We think of the blues player as a wandering, itinerant musician, traveling with his guitar, playing his music and spreading the musical styles of the South across the nation. What we often don’t realize in that scenario is that the stereotype is possible because a woman was in the home, caring for his children, working the fields or the factory, and harboring her own musical talents that were shadowed by obscurity.
The blues music of women in the South was quieter and more sophisticated in a sense; it was music made for the home. The unknown female musicians of the last hundred and fifty years learned music that was passed down through the generations, and they would in turn pass the love of that music on to their children. Women have kept the musical traditions of the South alive – but have largely been ignored by any mainstream media attention directed at the blues.

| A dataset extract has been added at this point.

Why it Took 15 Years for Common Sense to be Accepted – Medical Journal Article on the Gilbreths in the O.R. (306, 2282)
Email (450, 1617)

Unfortunately we have limited knowledge of female blues musicians, as their music was not recorded much; researchers did not look for them and often brushed them off when found. Luckily in North Carolina we have been blessed in the Piedmont Blues tradition to have wonderful recordings of Libba Cotten, Etta Baker and Algia Mae Hinton. These artists’ musical influence has traveled throughout the world.
This month, for Women’s History Month, we hope to shine a light on the female musicians that have contributed so much to American musical culture. We have done our best at Music Maker to ensure the artists we work with get the recognition and the appreciation they deserve – and for many female Roots artists, such as Algia Mae Hinton or Etta Baker, recognition came late in life. But we still have much to learn from them.